After an unnamed incident that resulted in their expulsion from the Spurbury Police Department, all the troopers have since moved on with their lives in various ways. Some have gone into construction, some do logging, and others just…live, I guess? But after a call to regroup for a fishing trip just north of the border with their old boss Captain O’Hagen (Brian Cox), they find out there’s more to the story.

I’ll end it there because the fourth dimensional, acrobatic logic that lands them back in uniforms is one of the great joys of the movie, but it all ends up regardless back where we remember them: state troopers and full of shenanigans. And as mentioned before, to their credit, these are largely new goofs. Even the development of their new professional rivals in the form of three Canadian Mounties is a different dynamic from before (thanks largely to the delightfully broad performances from Tyler Labine, Will Sasso, and Hayes MacArthur).
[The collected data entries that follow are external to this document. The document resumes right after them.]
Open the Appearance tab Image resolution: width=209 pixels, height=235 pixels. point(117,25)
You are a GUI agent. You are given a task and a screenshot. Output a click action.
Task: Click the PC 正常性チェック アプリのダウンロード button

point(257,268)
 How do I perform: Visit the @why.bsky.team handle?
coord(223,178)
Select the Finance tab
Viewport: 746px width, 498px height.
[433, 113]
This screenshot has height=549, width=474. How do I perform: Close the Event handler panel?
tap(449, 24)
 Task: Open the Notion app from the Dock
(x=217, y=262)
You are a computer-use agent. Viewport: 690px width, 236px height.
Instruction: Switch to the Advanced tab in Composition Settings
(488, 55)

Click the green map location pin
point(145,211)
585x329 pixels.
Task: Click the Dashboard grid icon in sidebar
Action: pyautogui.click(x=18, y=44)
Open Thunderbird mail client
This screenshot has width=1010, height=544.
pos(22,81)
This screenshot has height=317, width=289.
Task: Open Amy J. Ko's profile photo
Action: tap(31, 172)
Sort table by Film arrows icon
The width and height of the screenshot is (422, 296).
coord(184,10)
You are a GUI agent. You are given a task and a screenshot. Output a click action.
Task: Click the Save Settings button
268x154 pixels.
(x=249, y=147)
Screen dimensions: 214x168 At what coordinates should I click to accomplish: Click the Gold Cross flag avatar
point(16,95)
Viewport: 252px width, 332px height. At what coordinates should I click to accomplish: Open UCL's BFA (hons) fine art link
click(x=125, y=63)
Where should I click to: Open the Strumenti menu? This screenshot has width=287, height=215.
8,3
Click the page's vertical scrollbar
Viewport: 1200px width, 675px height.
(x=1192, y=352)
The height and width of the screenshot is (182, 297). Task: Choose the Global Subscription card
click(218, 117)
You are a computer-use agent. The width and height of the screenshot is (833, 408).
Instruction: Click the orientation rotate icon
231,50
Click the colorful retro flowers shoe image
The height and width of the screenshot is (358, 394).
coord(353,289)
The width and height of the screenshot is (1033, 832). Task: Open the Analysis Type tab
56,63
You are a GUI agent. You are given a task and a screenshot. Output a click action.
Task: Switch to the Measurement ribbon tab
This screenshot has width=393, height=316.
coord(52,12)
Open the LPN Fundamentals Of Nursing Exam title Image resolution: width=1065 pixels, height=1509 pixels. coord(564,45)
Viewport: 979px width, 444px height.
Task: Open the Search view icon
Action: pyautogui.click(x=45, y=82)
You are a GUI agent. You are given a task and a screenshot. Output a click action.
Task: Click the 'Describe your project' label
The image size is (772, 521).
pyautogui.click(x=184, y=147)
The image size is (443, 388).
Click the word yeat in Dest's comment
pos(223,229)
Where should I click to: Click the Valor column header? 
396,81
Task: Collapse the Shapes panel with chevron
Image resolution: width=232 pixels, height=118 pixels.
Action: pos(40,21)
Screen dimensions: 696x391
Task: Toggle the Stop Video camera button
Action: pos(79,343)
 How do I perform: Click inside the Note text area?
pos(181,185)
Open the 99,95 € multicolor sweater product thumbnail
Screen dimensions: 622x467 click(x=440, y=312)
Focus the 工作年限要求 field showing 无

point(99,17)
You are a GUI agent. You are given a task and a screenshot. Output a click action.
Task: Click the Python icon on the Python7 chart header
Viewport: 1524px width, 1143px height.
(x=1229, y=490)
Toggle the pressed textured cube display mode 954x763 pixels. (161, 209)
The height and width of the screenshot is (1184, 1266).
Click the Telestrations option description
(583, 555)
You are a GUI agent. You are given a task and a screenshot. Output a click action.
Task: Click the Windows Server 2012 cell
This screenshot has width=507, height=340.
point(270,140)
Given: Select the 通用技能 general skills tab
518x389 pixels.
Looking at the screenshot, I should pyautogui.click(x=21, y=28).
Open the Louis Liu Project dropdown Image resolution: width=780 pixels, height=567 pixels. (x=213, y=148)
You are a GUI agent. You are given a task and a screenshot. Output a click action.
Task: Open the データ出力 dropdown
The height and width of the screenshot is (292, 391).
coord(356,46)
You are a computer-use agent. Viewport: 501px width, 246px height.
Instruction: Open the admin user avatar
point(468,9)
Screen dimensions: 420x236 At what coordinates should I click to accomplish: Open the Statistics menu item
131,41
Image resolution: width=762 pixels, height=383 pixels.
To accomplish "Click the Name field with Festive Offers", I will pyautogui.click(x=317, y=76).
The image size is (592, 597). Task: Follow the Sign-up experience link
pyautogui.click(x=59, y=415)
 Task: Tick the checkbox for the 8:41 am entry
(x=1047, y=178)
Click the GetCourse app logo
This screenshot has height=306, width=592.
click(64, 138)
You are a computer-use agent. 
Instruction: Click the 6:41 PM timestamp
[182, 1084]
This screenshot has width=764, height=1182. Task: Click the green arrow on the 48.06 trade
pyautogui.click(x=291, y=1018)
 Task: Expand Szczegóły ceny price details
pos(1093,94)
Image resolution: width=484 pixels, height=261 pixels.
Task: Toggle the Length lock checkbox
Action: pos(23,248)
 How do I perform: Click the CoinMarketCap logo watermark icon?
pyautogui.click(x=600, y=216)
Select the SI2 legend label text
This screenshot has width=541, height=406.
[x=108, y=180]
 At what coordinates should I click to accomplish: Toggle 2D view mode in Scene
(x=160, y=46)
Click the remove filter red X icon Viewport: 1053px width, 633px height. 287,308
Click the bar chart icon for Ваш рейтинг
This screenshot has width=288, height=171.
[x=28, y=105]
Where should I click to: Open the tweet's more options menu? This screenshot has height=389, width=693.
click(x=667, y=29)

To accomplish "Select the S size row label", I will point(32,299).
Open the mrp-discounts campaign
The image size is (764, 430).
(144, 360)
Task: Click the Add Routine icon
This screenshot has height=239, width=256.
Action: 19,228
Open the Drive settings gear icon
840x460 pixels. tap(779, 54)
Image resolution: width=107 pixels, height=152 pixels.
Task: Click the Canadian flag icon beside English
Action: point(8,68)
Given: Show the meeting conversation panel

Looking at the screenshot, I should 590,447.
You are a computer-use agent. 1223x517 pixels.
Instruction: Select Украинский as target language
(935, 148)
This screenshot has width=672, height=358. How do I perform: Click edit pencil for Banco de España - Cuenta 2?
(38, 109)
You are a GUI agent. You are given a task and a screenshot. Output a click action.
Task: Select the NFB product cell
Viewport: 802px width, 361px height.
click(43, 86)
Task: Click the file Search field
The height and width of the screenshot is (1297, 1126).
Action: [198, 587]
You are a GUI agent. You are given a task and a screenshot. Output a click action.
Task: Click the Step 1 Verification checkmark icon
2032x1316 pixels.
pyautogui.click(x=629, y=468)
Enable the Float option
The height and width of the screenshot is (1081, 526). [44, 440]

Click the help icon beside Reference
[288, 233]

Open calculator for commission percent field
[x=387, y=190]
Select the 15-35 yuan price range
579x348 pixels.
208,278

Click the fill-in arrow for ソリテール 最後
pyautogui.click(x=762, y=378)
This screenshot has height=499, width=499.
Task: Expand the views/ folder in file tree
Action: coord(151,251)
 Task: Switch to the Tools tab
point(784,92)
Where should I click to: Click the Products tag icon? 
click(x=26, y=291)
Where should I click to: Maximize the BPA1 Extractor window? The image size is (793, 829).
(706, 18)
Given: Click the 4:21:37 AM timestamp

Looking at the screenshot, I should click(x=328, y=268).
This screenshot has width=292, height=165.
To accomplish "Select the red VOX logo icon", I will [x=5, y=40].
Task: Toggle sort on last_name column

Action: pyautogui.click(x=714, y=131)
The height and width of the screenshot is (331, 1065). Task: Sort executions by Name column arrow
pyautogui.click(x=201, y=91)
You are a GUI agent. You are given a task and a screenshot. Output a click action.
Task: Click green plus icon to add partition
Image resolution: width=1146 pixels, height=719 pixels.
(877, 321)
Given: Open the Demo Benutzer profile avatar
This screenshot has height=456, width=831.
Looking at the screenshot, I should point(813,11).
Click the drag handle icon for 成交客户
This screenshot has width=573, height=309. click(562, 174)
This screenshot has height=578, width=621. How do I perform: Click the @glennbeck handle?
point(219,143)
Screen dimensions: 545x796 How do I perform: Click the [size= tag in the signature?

Even then, they feel too aware of what they’re trying to stay away from, purposefully making sure what feels familiar to their cult classic is with an objective in mind. Granted, that yields some of the best callbacks any sequel has managed before by expanding to ludicrous degrees what you remember and contorting your expectations. The things you see they dig back up in the trailer are there, but so much better in their final form, so don’t fear that.

Super Troopers 2

But this odd feeling of kowtowing to some metaphysical restraint puts the troupe at odds with when they work best, which is to say unfettered and nearly sociopathic. The opening sequence, in fact, which very well may take place in an alternate timeline/reality, is a perfect example of that. It’s Wile E. Coyote levels of insane and monstrous and it’s fantastic. From the off-the-cuff references to things we’ll never know to the finely tuned slapstick, it’s the kind of bigger and weirder stuff you’d expect with a larger budget.

So much of the movie, though, is spent in strangely grounded and intimate encounters. That’s not to say it can’t work for them (some of the best work they’ve done has been in that form via Beerfest) but here it often feels…hollow. Sloppily constructed and hazily enacted. And the laughs they do get are in spite of what’s happening rather than because of it.

They also make the bewildering decision to make Farva (Kevin Heffernan) the comedic frontman for most of it. He worked previously because of everything around him. His soda cup, being stuck on the radio, generally falling for every prank. This time around, he just gets more screen time and less comeuppance. He’s just brash and obnoxious for no particular reason. Heffernan admirably makes some of it work, but a lot of the movie is watching a bullish dummy just wreck shop for kicks.

Super Troopers 2

Mostly, though, the film works. It’s oddly audacious in ways you wouldn’t expect, purposefully rebuffing and spinning the very elements that gave them the cred to pull off a crowdfunded sequel like this. But there’s so much more that doesn’t ever end up congealing together. It’s disappointing, but perhaps the greater disappointment would be to not have a sequel at all.